## SUPPLIED RECORDS

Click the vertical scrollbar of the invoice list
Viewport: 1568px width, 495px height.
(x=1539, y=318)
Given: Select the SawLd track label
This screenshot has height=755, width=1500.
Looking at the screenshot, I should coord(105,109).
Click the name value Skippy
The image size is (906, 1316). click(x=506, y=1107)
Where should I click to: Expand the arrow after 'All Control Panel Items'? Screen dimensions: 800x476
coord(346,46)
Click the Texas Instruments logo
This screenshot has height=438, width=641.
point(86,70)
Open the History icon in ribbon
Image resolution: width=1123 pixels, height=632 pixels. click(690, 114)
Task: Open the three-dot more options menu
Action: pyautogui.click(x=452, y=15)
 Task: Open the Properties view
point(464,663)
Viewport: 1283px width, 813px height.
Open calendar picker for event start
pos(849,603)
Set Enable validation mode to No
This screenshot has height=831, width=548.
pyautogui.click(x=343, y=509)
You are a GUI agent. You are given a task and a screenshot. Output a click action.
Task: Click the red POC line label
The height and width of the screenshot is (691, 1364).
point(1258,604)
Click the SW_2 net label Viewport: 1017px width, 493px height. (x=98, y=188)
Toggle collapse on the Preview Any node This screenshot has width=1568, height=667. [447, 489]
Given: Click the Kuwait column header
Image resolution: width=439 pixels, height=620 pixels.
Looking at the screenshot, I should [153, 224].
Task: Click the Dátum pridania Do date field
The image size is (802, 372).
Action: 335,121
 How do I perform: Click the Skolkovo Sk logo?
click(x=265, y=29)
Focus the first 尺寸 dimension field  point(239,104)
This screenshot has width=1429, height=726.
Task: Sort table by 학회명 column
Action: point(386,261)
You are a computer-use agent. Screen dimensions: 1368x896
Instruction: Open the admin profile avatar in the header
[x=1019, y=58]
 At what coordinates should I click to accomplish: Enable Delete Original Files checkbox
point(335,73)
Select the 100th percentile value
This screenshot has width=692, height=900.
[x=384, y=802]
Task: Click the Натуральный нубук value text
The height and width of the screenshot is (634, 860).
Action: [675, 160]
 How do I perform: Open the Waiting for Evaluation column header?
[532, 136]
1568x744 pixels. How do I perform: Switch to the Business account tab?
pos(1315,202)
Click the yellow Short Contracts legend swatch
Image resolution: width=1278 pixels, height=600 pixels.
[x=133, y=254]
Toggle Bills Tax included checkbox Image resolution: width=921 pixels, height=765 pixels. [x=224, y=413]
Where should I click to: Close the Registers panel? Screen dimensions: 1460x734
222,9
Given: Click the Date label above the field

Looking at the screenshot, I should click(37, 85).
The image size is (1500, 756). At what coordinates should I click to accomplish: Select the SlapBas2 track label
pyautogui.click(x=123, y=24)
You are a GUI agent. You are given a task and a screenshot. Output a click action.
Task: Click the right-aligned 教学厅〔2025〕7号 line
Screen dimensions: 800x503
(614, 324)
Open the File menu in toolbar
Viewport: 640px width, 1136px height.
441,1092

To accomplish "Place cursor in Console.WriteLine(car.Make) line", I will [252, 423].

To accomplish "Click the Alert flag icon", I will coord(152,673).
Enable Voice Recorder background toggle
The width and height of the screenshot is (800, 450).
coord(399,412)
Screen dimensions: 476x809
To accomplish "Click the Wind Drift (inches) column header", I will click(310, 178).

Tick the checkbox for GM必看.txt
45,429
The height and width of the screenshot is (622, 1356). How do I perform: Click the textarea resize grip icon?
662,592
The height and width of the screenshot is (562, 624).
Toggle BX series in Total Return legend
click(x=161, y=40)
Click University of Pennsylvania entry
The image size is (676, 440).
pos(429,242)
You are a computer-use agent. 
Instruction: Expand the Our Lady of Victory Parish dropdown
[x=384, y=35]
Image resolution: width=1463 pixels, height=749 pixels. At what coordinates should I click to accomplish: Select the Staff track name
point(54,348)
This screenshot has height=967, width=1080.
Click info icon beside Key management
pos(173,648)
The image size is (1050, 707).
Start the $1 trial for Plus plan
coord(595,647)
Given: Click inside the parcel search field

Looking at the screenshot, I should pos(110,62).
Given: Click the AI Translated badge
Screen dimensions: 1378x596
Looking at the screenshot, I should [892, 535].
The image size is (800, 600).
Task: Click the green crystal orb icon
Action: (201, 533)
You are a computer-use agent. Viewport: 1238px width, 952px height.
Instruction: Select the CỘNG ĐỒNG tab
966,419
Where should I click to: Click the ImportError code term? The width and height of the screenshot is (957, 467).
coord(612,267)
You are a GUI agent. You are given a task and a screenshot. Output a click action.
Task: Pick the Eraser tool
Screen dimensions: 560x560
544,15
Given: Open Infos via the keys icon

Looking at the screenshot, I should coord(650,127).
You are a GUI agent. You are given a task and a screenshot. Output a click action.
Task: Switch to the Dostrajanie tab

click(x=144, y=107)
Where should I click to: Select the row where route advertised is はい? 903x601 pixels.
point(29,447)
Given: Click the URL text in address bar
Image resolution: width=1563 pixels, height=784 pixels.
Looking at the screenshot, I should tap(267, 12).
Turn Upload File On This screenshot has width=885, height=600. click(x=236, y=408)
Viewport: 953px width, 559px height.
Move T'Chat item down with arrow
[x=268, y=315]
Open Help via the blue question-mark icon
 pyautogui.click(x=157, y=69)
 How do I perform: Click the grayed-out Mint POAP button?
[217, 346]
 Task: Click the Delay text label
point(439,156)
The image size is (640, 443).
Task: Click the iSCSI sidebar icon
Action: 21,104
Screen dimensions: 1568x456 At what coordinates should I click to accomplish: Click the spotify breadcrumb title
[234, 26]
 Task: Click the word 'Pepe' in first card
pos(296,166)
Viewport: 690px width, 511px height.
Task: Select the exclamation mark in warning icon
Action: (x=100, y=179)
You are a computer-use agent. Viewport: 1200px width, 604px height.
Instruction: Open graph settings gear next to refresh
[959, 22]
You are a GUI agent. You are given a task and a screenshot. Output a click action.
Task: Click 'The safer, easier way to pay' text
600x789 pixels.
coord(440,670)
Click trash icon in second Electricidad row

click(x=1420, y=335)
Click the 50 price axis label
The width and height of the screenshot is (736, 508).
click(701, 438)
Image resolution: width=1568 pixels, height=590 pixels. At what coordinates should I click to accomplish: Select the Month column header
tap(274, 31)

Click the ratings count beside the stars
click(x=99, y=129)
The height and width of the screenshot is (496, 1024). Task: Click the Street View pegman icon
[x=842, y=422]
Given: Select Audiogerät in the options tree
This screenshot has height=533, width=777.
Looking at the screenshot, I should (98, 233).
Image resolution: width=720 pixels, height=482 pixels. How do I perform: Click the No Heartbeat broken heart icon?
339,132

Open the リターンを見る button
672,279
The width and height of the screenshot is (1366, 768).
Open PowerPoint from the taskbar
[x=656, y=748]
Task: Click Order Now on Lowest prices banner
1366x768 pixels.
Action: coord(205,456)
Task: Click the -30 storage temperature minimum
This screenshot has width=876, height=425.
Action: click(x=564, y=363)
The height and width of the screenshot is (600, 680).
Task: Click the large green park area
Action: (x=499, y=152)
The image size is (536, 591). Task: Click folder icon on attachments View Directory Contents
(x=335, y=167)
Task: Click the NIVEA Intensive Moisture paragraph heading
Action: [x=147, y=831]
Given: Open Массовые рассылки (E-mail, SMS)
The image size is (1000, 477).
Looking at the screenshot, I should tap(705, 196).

## WHAT IS EXPECTED
Return all of the entries exactly as written.

## TASK SOLUTION
Click the vertical scrollbar of the invoice list
Viewport: 1568px width, 495px height.
(x=1539, y=318)
Given: Select the SawLd track label
This screenshot has height=755, width=1500.
Looking at the screenshot, I should coord(105,109).
Click the name value Skippy
The image size is (906, 1316). click(x=506, y=1107)
Where should I click to: Expand the arrow after 'All Control Panel Items'? Screen dimensions: 800x476
coord(346,46)
Click the Texas Instruments logo
This screenshot has height=438, width=641.
point(86,70)
Open the History icon in ribbon
Image resolution: width=1123 pixels, height=632 pixels. click(690, 114)
Task: Open the three-dot more options menu
Action: pyautogui.click(x=452, y=15)
 Task: Open the Properties view
point(464,663)
Viewport: 1283px width, 813px height.
Open calendar picker for event start
pos(849,603)
Set Enable validation mode to No
This screenshot has height=831, width=548.
pyautogui.click(x=343, y=509)
You are a GUI agent. You are given a task and a screenshot. Output a click action.
Task: Click the red POC line label
The height and width of the screenshot is (691, 1364).
point(1258,604)
Click the SW_2 net label Viewport: 1017px width, 493px height. (x=98, y=188)
Toggle collapse on the Preview Any node This screenshot has width=1568, height=667. [447, 489]
Given: Click the Kuwait column header
Image resolution: width=439 pixels, height=620 pixels.
Looking at the screenshot, I should [153, 224].
Task: Click the Dátum pridania Do date field
The image size is (802, 372).
Action: 335,121
 How do I perform: Click the Skolkovo Sk logo?
click(x=265, y=29)
Focus the first 尺寸 dimension field  point(239,104)
This screenshot has width=1429, height=726.
Task: Sort table by 학회명 column
Action: point(386,261)
You are a computer-use agent. Screen dimensions: 1368x896
Instruction: Open the admin profile avatar in the header
[x=1019, y=58]
 At what coordinates should I click to accomplish: Enable Delete Original Files checkbox
point(335,73)
Select the 100th percentile value
This screenshot has width=692, height=900.
[x=384, y=802]
Task: Click the Натуральный нубук value text
The height and width of the screenshot is (634, 860).
Action: [675, 160]
 How do I perform: Open the Waiting for Evaluation column header?
[532, 136]
1568x744 pixels. How do I perform: Switch to the Business account tab?
pos(1315,202)
Click the yellow Short Contracts legend swatch
Image resolution: width=1278 pixels, height=600 pixels.
[x=133, y=254]
Toggle Bills Tax included checkbox Image resolution: width=921 pixels, height=765 pixels. [x=224, y=413]
Where should I click to: Close the Registers panel? Screen dimensions: 1460x734
222,9
Given: Click the Date label above the field

Looking at the screenshot, I should click(37, 85).
The image size is (1500, 756). At what coordinates should I click to accomplish: Select the SlapBas2 track label
pyautogui.click(x=123, y=24)
You are a GUI agent. You are given a task and a screenshot. Output a click action.
Task: Click the right-aligned 教学厅〔2025〕7号 line
Screen dimensions: 800x503
(614, 324)
Open the File menu in toolbar
Viewport: 640px width, 1136px height.
441,1092

To accomplish "Place cursor in Console.WriteLine(car.Make) line", I will [252, 423].

To accomplish "Click the Alert flag icon", I will coord(152,673).
Enable Voice Recorder background toggle
The width and height of the screenshot is (800, 450).
coord(399,412)
Screen dimensions: 476x809
To accomplish "Click the Wind Drift (inches) column header", I will click(310, 178).

Tick the checkbox for GM必看.txt
45,429
The height and width of the screenshot is (622, 1356). How do I perform: Click the textarea resize grip icon?
662,592
The height and width of the screenshot is (562, 624).
Toggle BX series in Total Return legend
click(x=161, y=40)
Click University of Pennsylvania entry
The image size is (676, 440).
pos(429,242)
You are a computer-use agent. 
Instruction: Expand the Our Lady of Victory Parish dropdown
[x=384, y=35]
Image resolution: width=1463 pixels, height=749 pixels. At what coordinates should I click to accomplish: Select the Staff track name
point(54,348)
This screenshot has height=967, width=1080.
Click info icon beside Key management
pos(173,648)
The image size is (1050, 707).
Start the $1 trial for Plus plan
coord(595,647)
Given: Click inside the parcel search field

Looking at the screenshot, I should pos(110,62).
Given: Click the AI Translated badge
Screen dimensions: 1378x596
Looking at the screenshot, I should [892, 535].
The image size is (800, 600).
Task: Click the green crystal orb icon
Action: (201, 533)
You are a computer-use agent. Viewport: 1238px width, 952px height.
Instruction: Select the CỘNG ĐỒNG tab
966,419
Where should I click to: Click the ImportError code term? The width and height of the screenshot is (957, 467).
coord(612,267)
You are a GUI agent. You are given a task and a screenshot. Output a click action.
Task: Pick the Eraser tool
Screen dimensions: 560x560
544,15
Given: Open Infos via the keys icon

Looking at the screenshot, I should coord(650,127).
You are a GUI agent. You are given a task and a screenshot. Output a click action.
Task: Switch to the Dostrajanie tab

click(x=144, y=107)
Where should I click to: Select the row where route advertised is はい? 903x601 pixels.
point(29,447)
Given: Click the URL text in address bar
Image resolution: width=1563 pixels, height=784 pixels.
Looking at the screenshot, I should tap(267, 12).
Turn Upload File On This screenshot has width=885, height=600. click(x=236, y=408)
Viewport: 953px width, 559px height.
Move T'Chat item down with arrow
[x=268, y=315]
Open Help via the blue question-mark icon
 pyautogui.click(x=157, y=69)
 How do I perform: Click the grayed-out Mint POAP button?
[217, 346]
 Task: Click the Delay text label
point(439,156)
The image size is (640, 443).
Task: Click the iSCSI sidebar icon
Action: 21,104
Screen dimensions: 1568x456 At what coordinates should I click to accomplish: Click the spotify breadcrumb title
[234, 26]
 Task: Click the word 'Pepe' in first card
pos(296,166)
Viewport: 690px width, 511px height.
Task: Select the exclamation mark in warning icon
Action: (x=100, y=179)
You are a computer-use agent. Viewport: 1200px width, 604px height.
Instruction: Open graph settings gear next to refresh
[959, 22]
You are a GUI agent. You are given a task and a screenshot. Output a click action.
Task: Click 'The safer, easier way to pay' text
600x789 pixels.
coord(440,670)
Click trash icon in second Electricidad row

click(x=1420, y=335)
Click the 50 price axis label
The width and height of the screenshot is (736, 508).
click(701, 438)
Image resolution: width=1568 pixels, height=590 pixels. At what coordinates should I click to accomplish: Select the Month column header
tap(274, 31)

Click the ratings count beside the stars
click(x=99, y=129)
The height and width of the screenshot is (496, 1024). Task: Click the Street View pegman icon
[x=842, y=422]
Given: Select Audiogerät in the options tree
This screenshot has height=533, width=777.
Looking at the screenshot, I should (98, 233).
Image resolution: width=720 pixels, height=482 pixels. How do I perform: Click the No Heartbeat broken heart icon?
339,132

Open the リターンを見る button
672,279
The width and height of the screenshot is (1366, 768).
Open PowerPoint from the taskbar
[x=656, y=748]
Task: Click Order Now on Lowest prices banner
1366x768 pixels.
Action: coord(205,456)
Task: Click the -30 storage temperature minimum
This screenshot has width=876, height=425.
Action: click(x=564, y=363)
The height and width of the screenshot is (600, 680).
Task: Click the large green park area
Action: (x=499, y=152)
The image size is (536, 591). Task: Click folder icon on attachments View Directory Contents
(x=335, y=167)
Task: Click the NIVEA Intensive Moisture paragraph heading
Action: [x=147, y=831]
Given: Open Массовые рассылки (E-mail, SMS)
The image size is (1000, 477).
Looking at the screenshot, I should tap(705, 196).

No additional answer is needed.